A university professor managed to precisely calculate which day is the most depressing one of the year! This is apparently the third Monday of January every year and it has been given this accolade due to a combination of cold dark nights, the sense that Christmas is over and the arrival of credit card bills with our Christmas spending!
By the time most people read this, it will be a distant memory, but as I talk to people after two years of the COVID pandemic, there is a level of uncertainty and anxiety which fuels a sense that our world is out of control. It can feel much the same in church with numbers and activities curtailed in many places and recovery feeling very fragile. Uncertainty in our lives can make us all feel somewhat anxious about the future, and when we feel that we are not in control, that can lead to worry and doubt. Jesus reminded his disciples that God understood their needs.
“Therefore I tell you, do not worry about your life, what you will eat or drink; or about your body, what you will wear. Is not life more than food and the body more than clothes? Look at the birds of the air; they do not sow or reap or store away in barns, and yet your heavenly Father feeds them. Are you not much more valuable than they? Can any one of you by worrying add a single hour to your life?
Jesus’ teaching is very simple, as his followers are to live simply a day at a time and recognise that whatever our circumstances, his love and mercy offer hope for the future. We are called to look for the Kingdom to find those places where God is at work in our world and join in. Even when we do not feel we have anything to offer or the gifts and skills to make a difference, we can pray, and our presence can be a calming influence.

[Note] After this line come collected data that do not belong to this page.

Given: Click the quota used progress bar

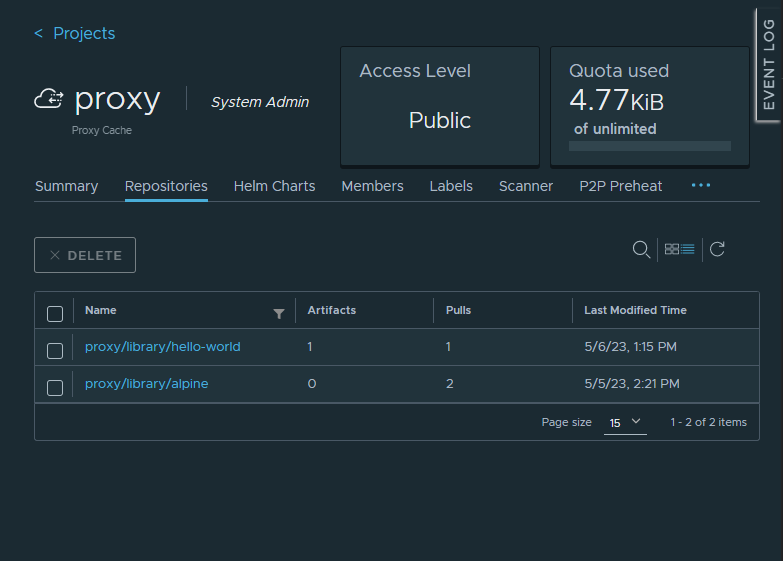Looking at the screenshot, I should 649,146.
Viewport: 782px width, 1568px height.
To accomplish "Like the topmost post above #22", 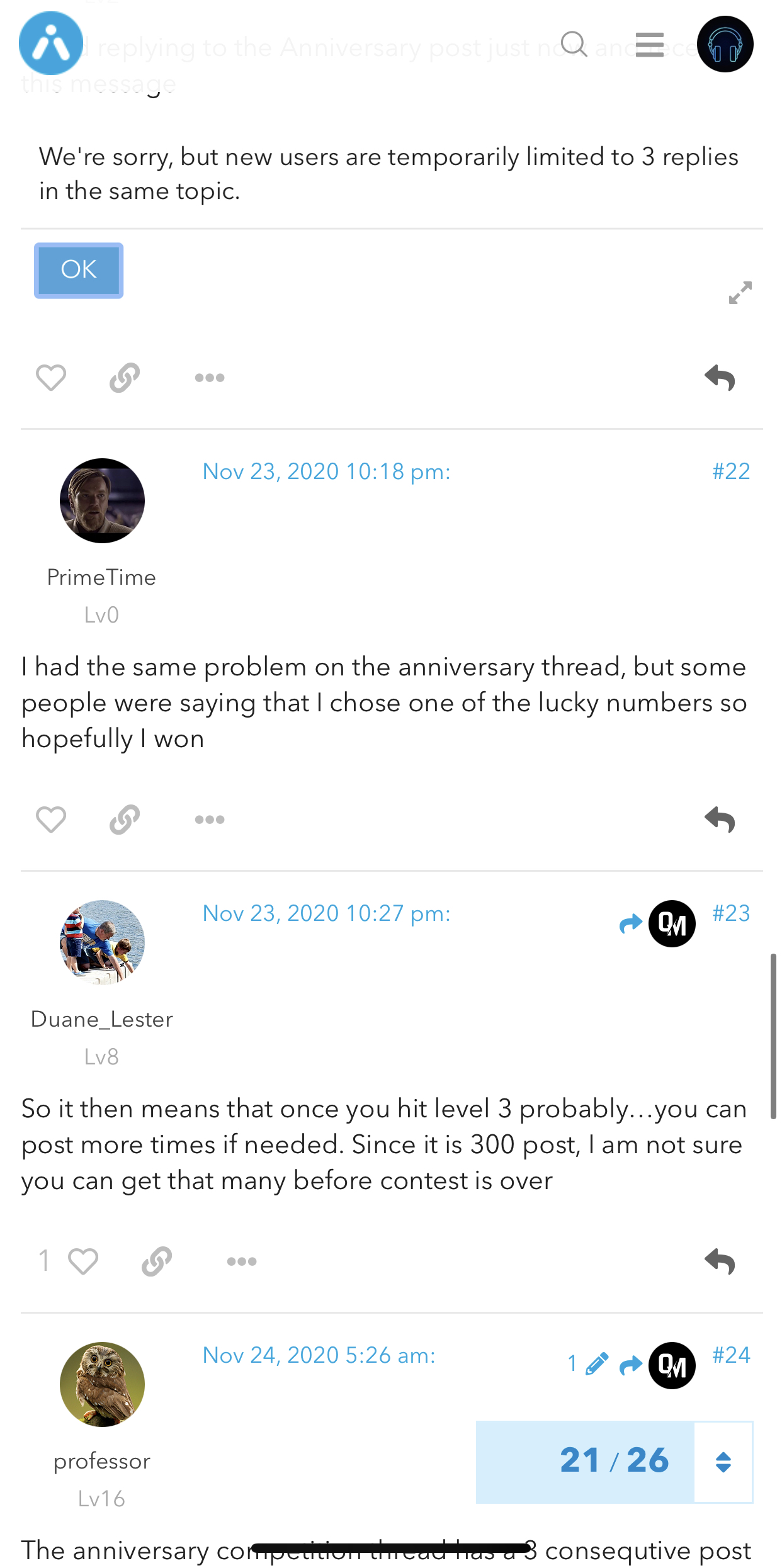I will pos(51,378).
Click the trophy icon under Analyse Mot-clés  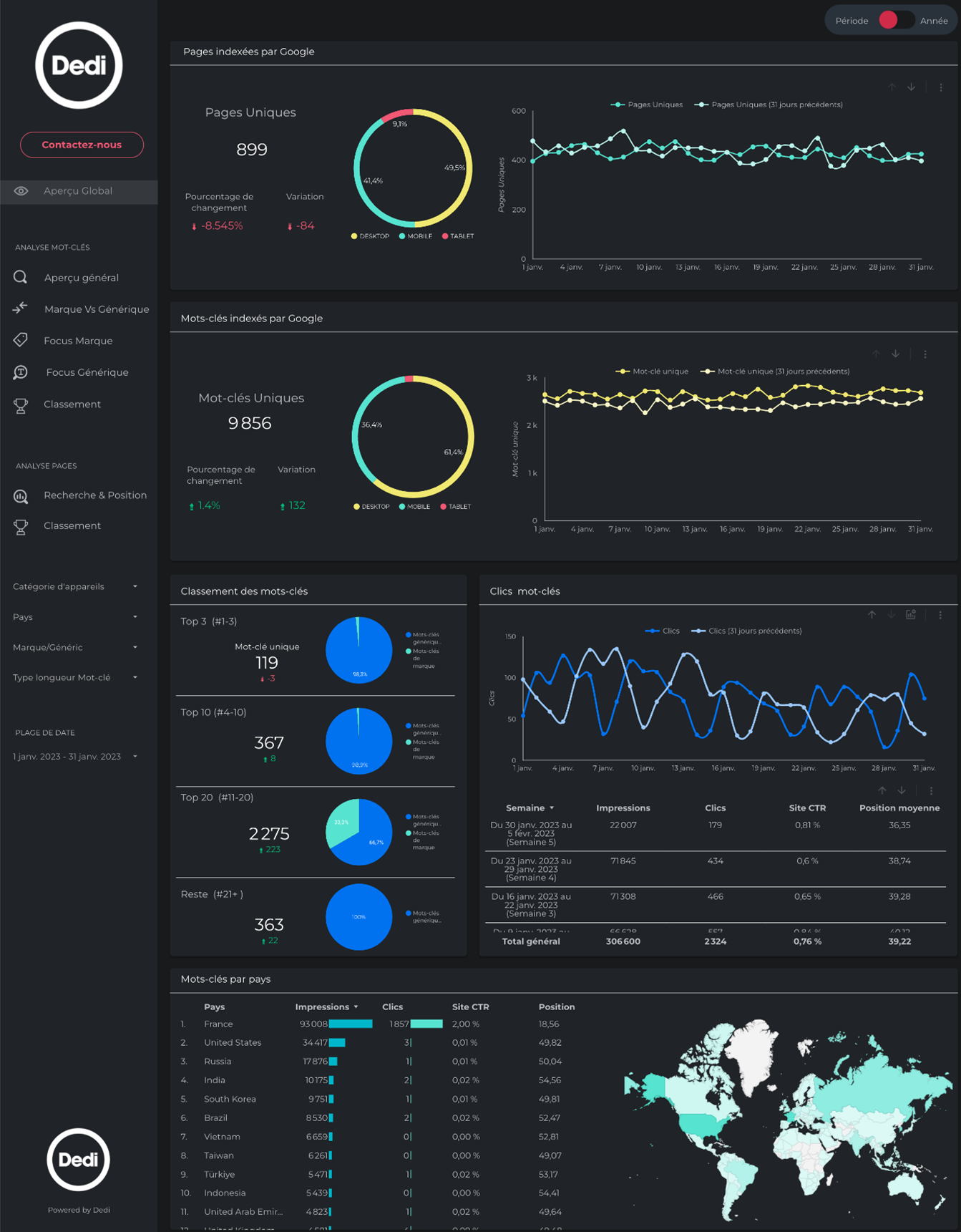20,405
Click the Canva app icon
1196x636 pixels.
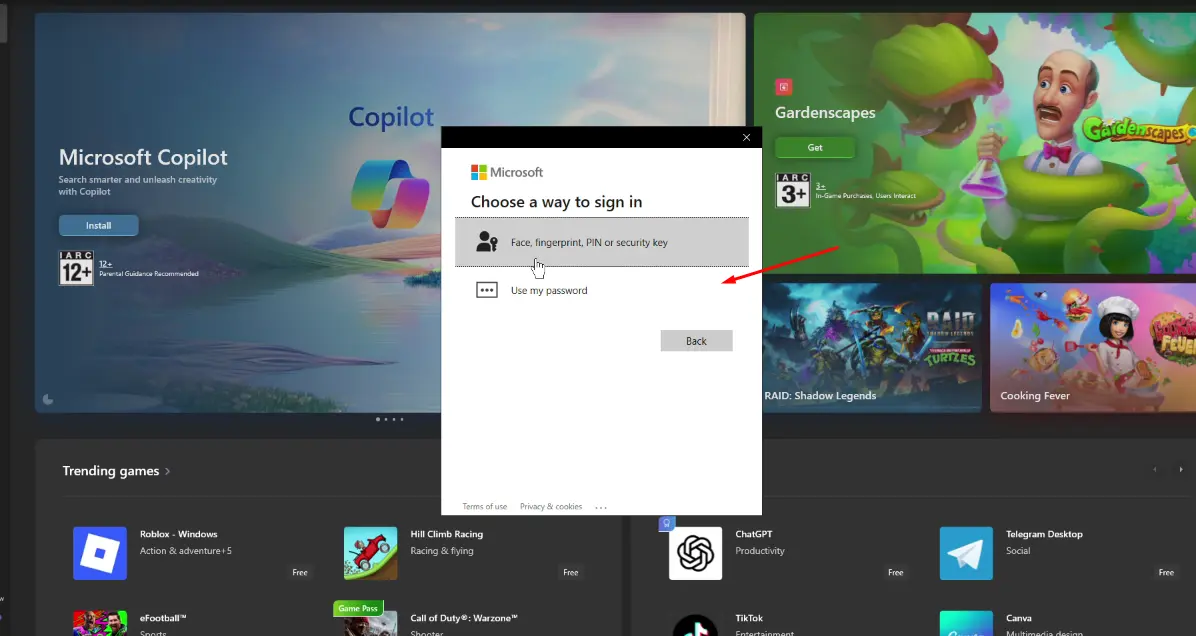(x=966, y=623)
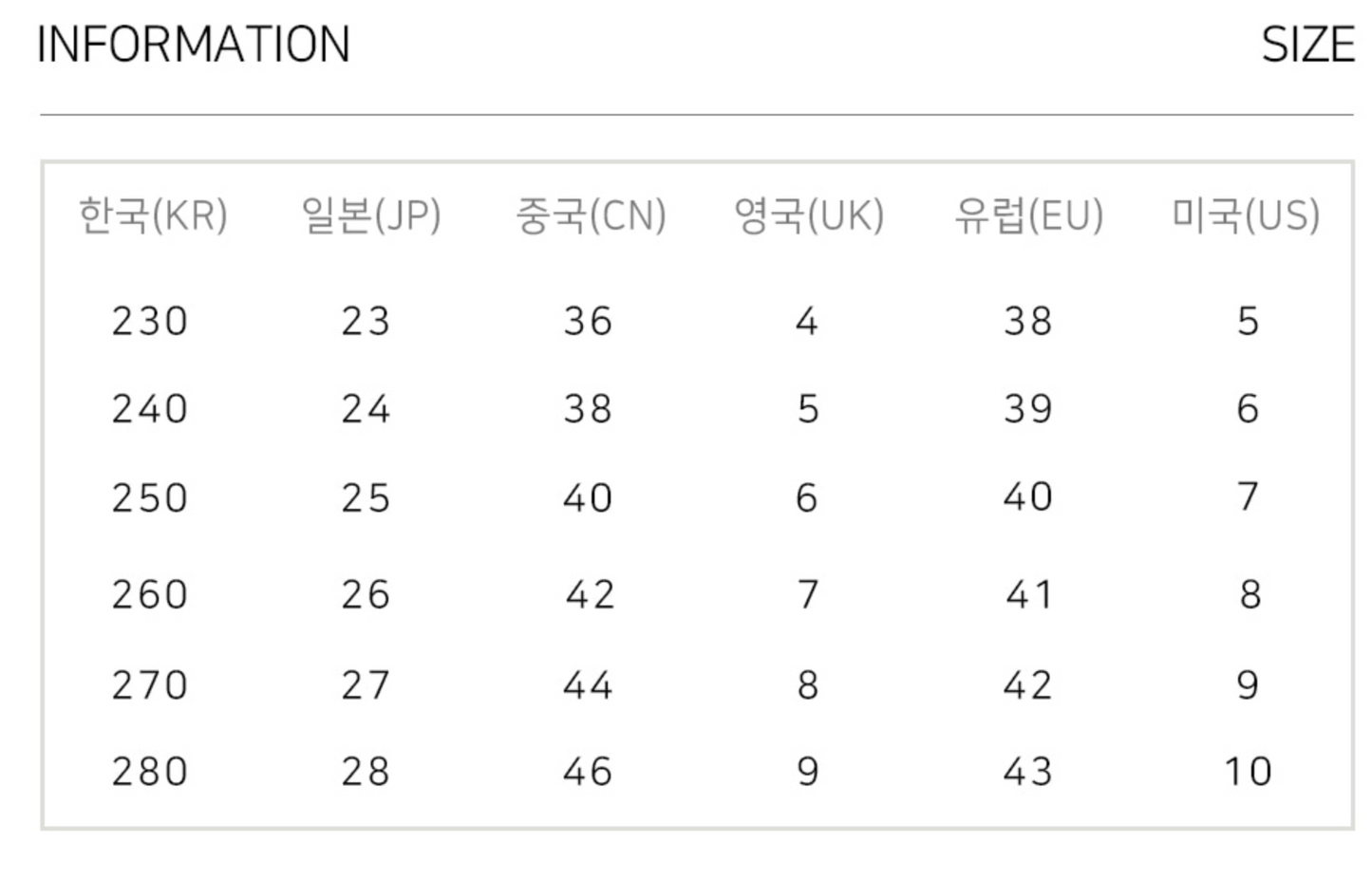Image resolution: width=1372 pixels, height=879 pixels.
Task: Click the 26 value in JP column
Action: [x=366, y=595]
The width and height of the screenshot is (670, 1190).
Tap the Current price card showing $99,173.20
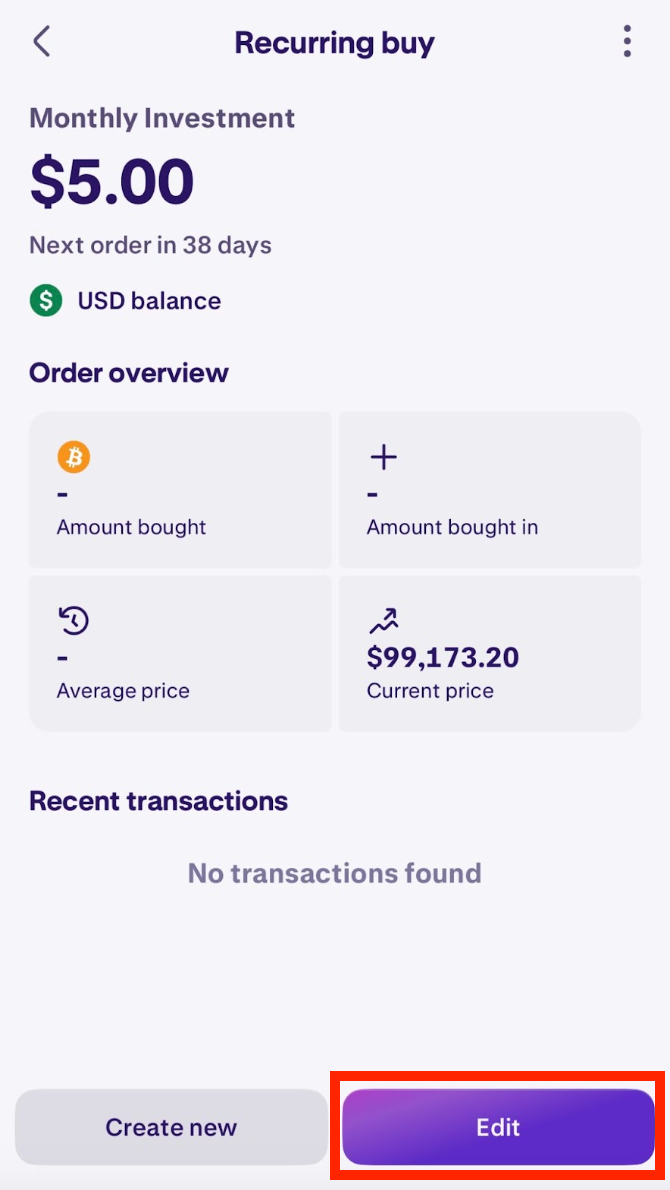pos(490,652)
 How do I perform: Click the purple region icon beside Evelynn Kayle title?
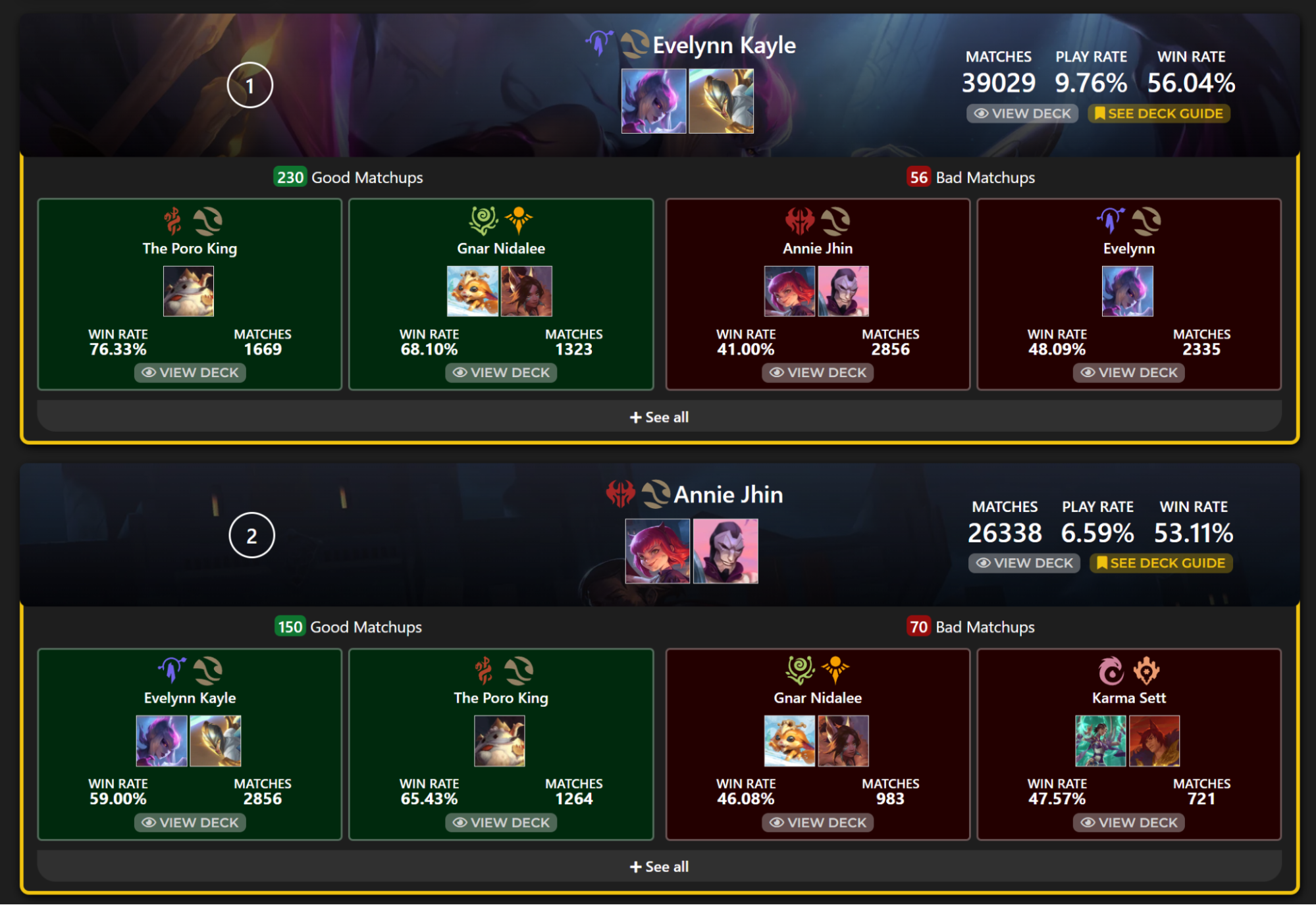[598, 43]
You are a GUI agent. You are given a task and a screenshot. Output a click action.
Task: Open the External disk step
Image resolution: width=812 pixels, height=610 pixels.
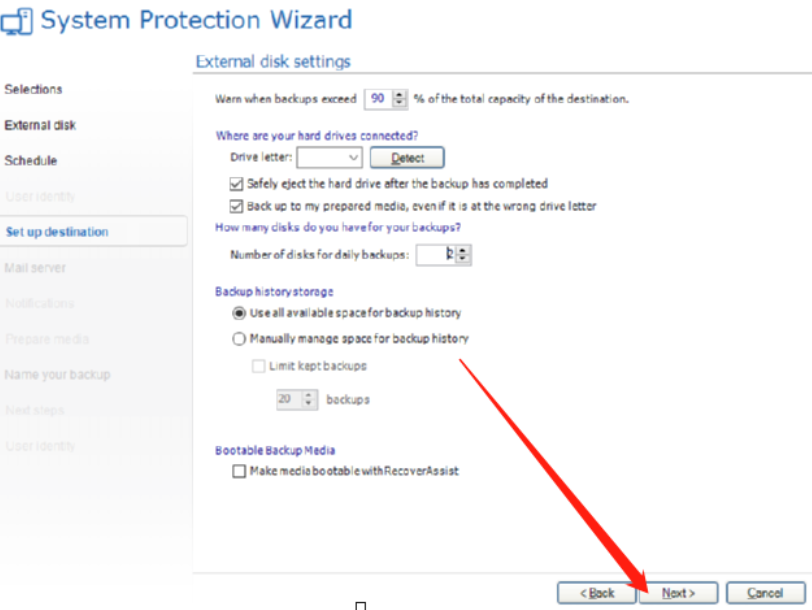[x=40, y=125]
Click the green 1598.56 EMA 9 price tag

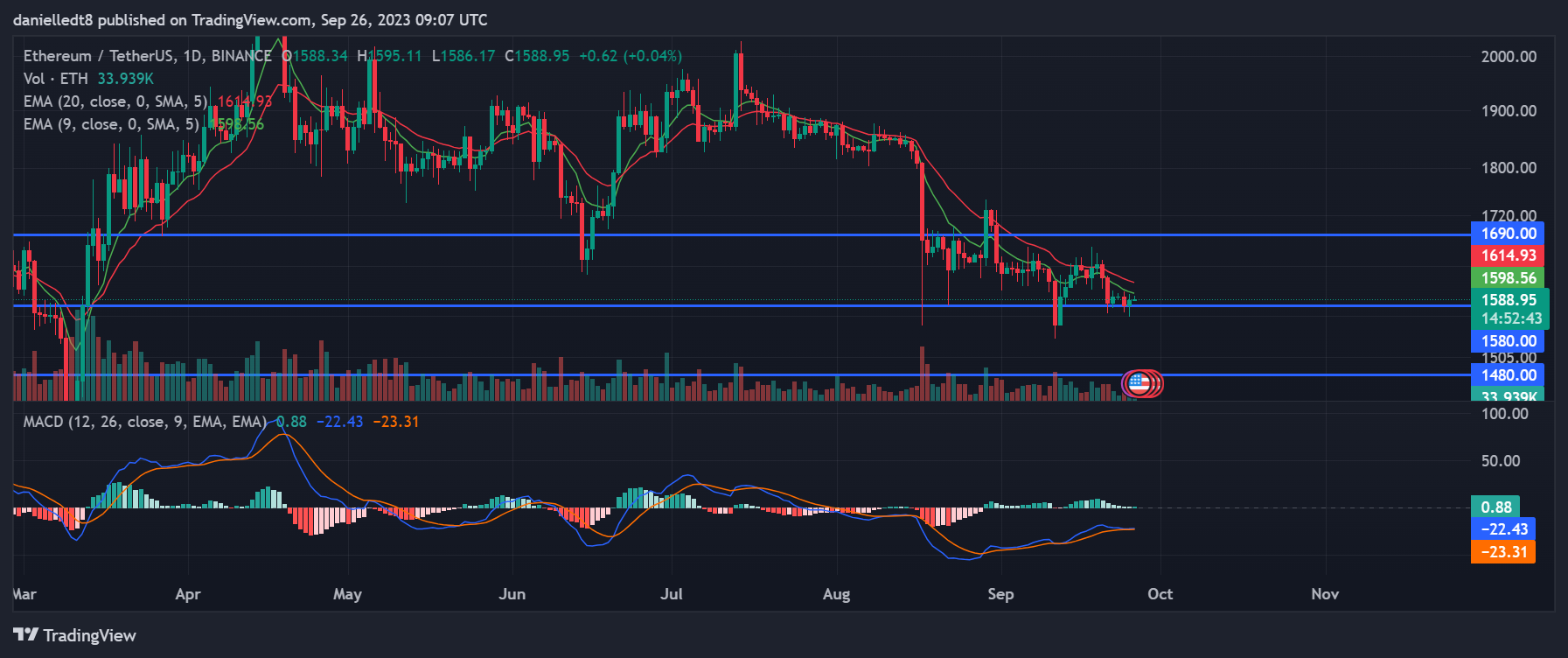1508,278
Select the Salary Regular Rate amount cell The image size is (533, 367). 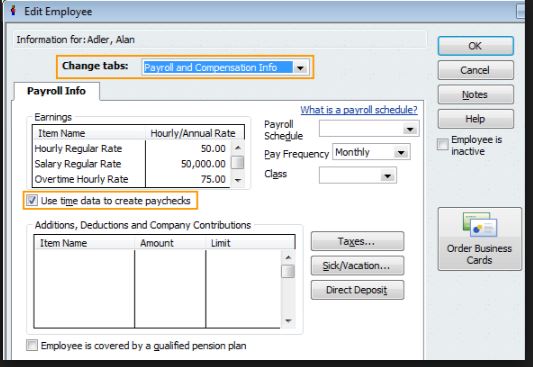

We also need to recognise that ultimately, we are not in control. If we call ourselves Christians, then we have voluntarily passed control of the direction of our lives over to God. The Holy Spirit lives within each of us to equip, empower and sustain us on the journey of faith and to be a guide for daily living. Paul understood better than most what trouble and anxiety mean, yet he wrote one of the most encouraging passages in the New Testament.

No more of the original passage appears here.